Transaction Code Add- Check when you request a new enrollment. Transaction Code Change- Check when you report a change, or are re-enrolling. Transaction Code Close- Check when you request to close your enrollment.

Resource ID Number- Enter your Resource ID number when you report a change or request an enrollment closing. Enter your number from left to right leaving unused spaces blank at the end.

Effective Date- Enter month, day, year. This date will be your first date of enrollment, date child care services will be provided by you, the effective date of your change, or your enrollment end date.

SECTION 1

Provider Name - This line must be completed whether you report income under your SSN# or EIN# Enter your own name here if you report income to the IRS under your Social Security Number.

Enter the name of your business here only if you report income to the IRS with an Employer Identification Number.

Doing Business As- Complete this line only if you report income to the IRS under your Social Security Number. If you have a business name, enter it. You must also indicate your first name, middle initial and last name on the line provided above.

Employer ID Number or Social Security Number- Enter the number you use to report income to the IRS (Enter only one number- either the SSN# or the EIN#).

SECTION 2

Provider Address- Enter your physical and billing or mailing address. (See note on the front of this form)

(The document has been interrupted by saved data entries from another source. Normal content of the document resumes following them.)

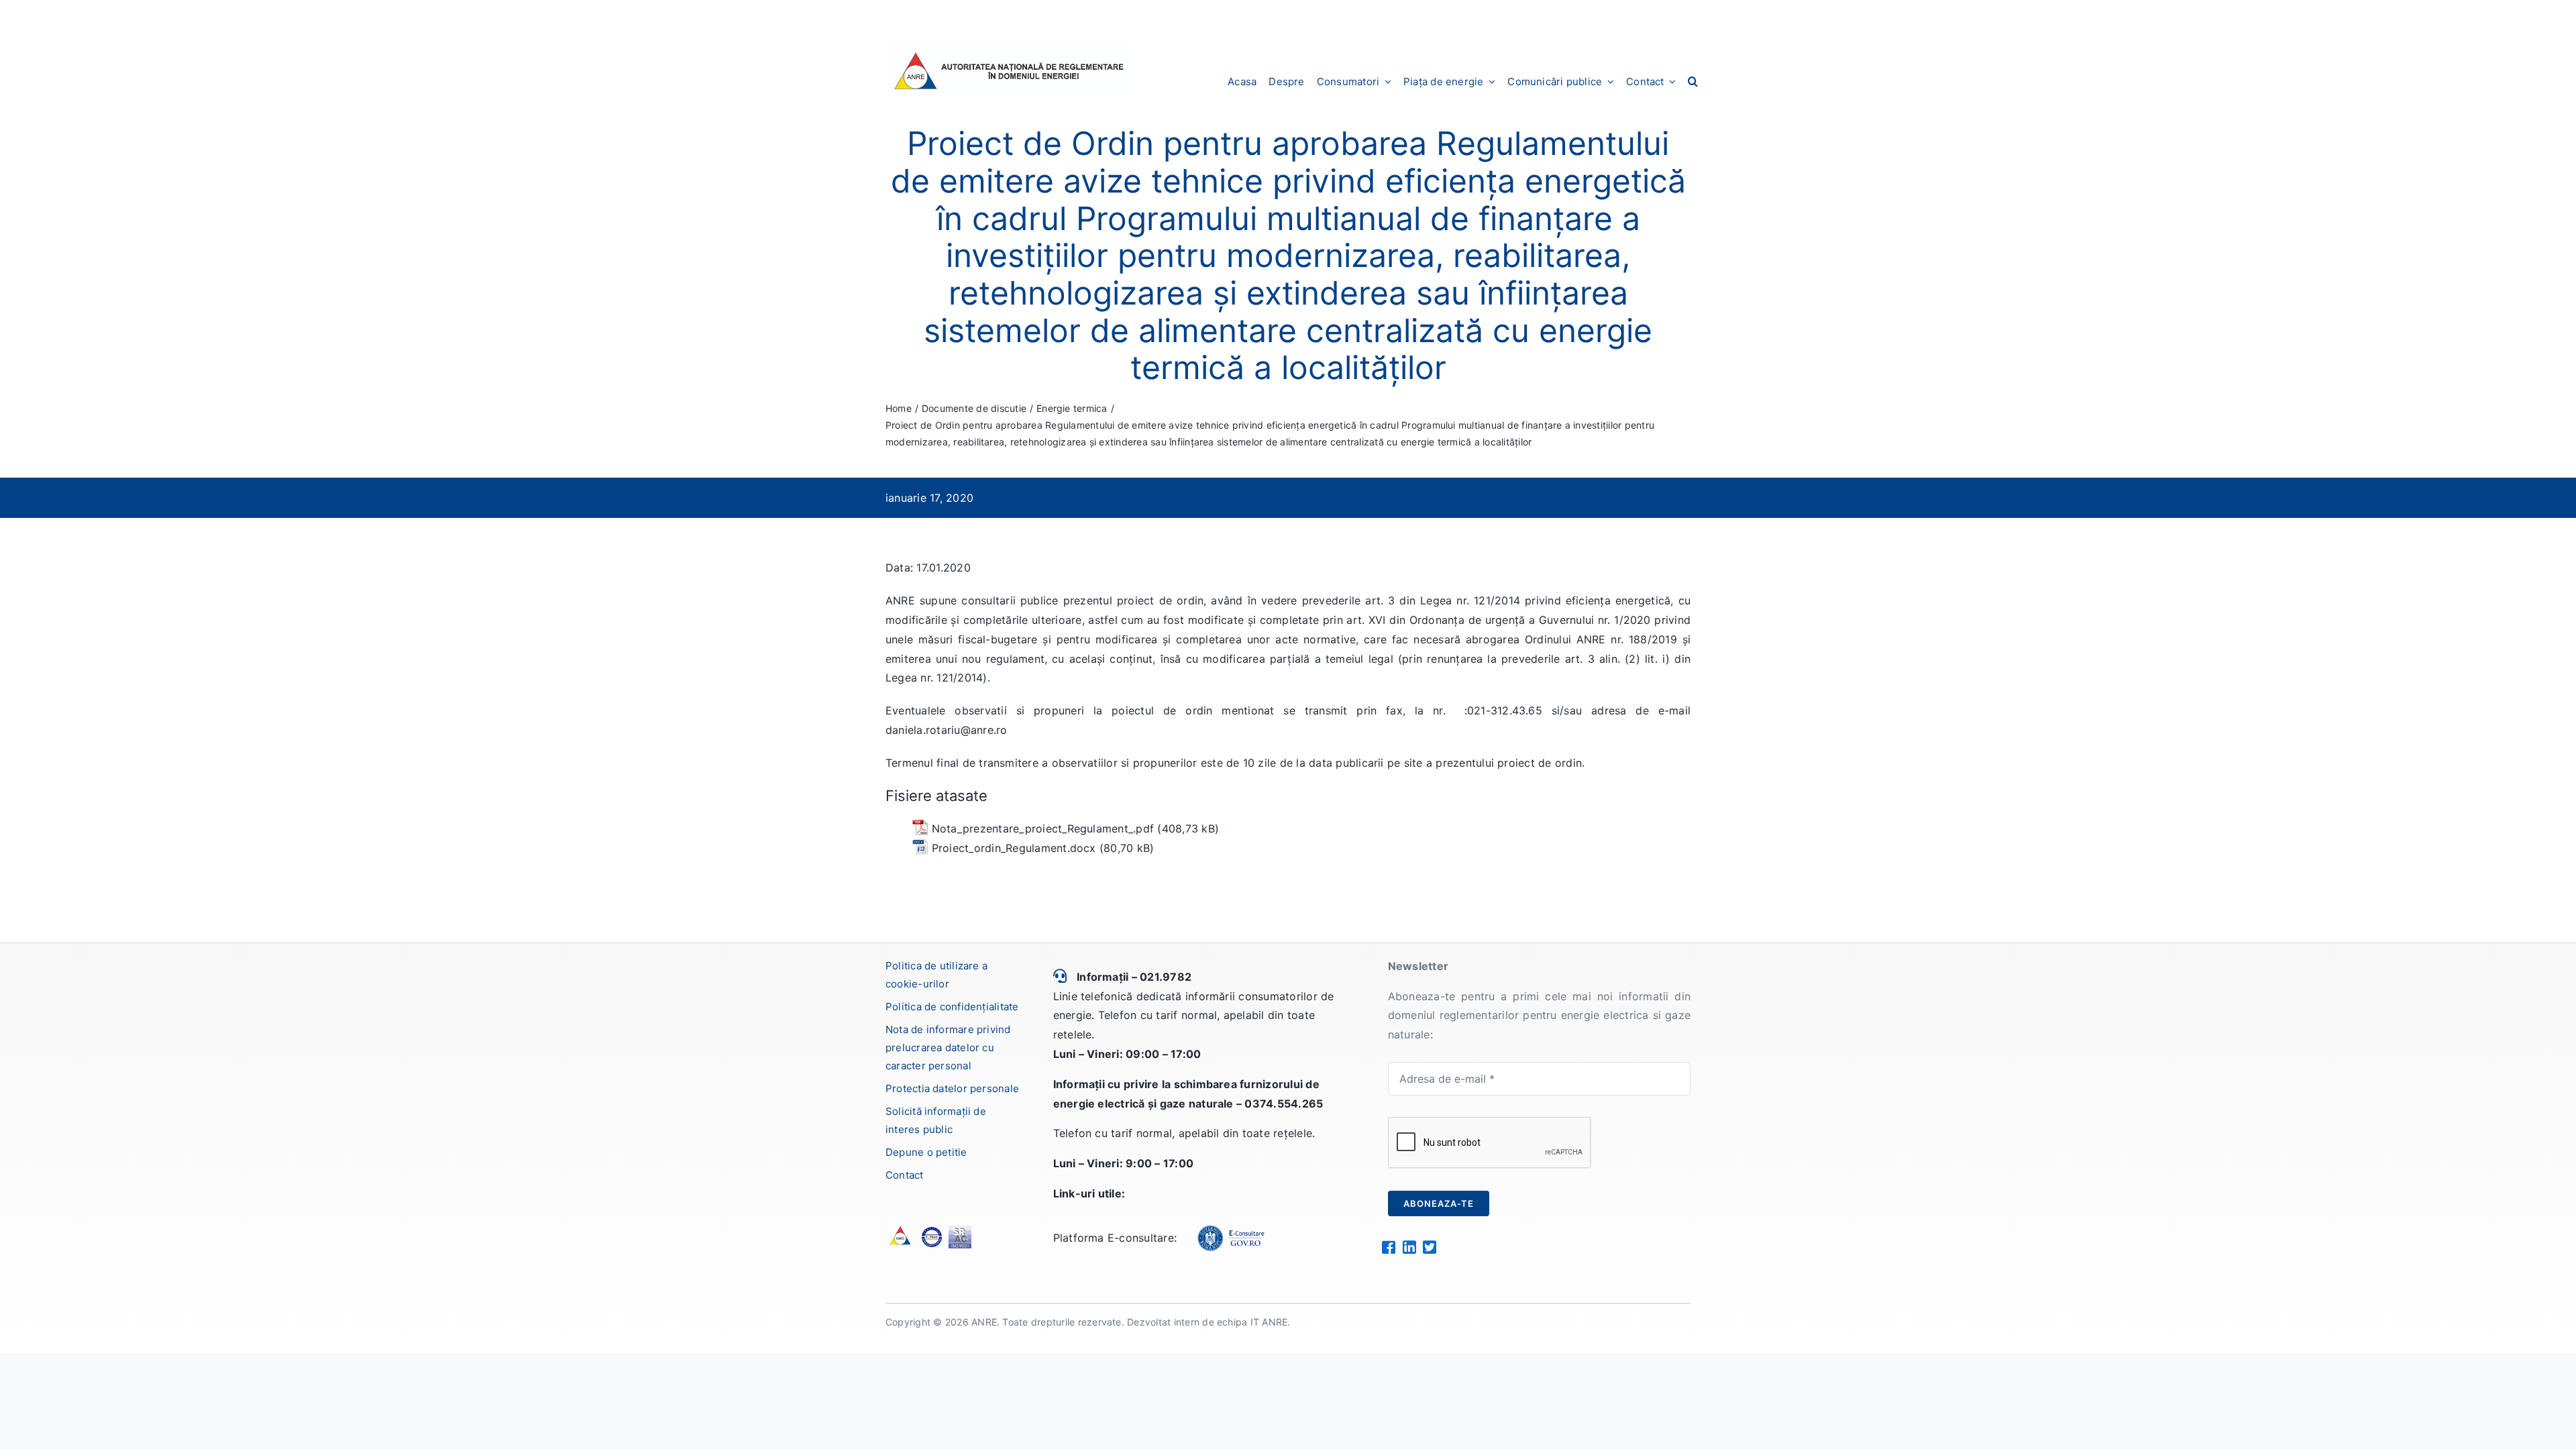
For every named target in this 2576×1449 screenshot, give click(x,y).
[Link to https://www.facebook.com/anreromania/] (1388, 1247)
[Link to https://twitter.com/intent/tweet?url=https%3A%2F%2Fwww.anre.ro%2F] (1429, 1247)
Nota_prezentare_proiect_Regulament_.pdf (1043, 828)
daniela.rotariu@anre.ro (946, 730)
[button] (1693, 81)
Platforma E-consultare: (1115, 1237)
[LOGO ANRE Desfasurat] (1008, 49)
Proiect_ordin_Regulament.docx (1014, 848)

Contact Person- Enter the name, telephone number and email address of the person to contact for questions.

SECTION 3

Services Provided- Check the box for the child care service you provide.

Return this form, along with a completed ALTERNATE W-9 FORM, to the:

Department of Health and Human Services

Data Management Unit

Box 2000

Concord, NH 03302-2000

PD 09 - 05

Form Characteristics

Fact Name Details
Form Purpose The New Hampshire 2620 form is used for enrolling child care providers to receive payments from the Department of Health and Human Services (DHHS).
Governing Law This form is governed by New Hampshire state regulations regarding child care services and provider enrollment.
Transaction Codes Providers must indicate whether they are adding, changing, or closing their enrollment using specific transaction codes on the form.
Resource Identification Number Upon enrollment, providers are assigned a Resource Identification Number, which is necessary for all billing processes.
Tax Responsibility DHHS does not withhold taxes from payments made to providers; tax obligations fall on the individual providers.
Required Changes Providers must report any changes in their information, such as address or name changes, by submitting a new 2620 form along with an Alternate W-9 form.
Submission Address Completed forms should be sent to the Department of Health and Human Services, Data Management Unit, Box 2000, Concord, NH 03302-2000.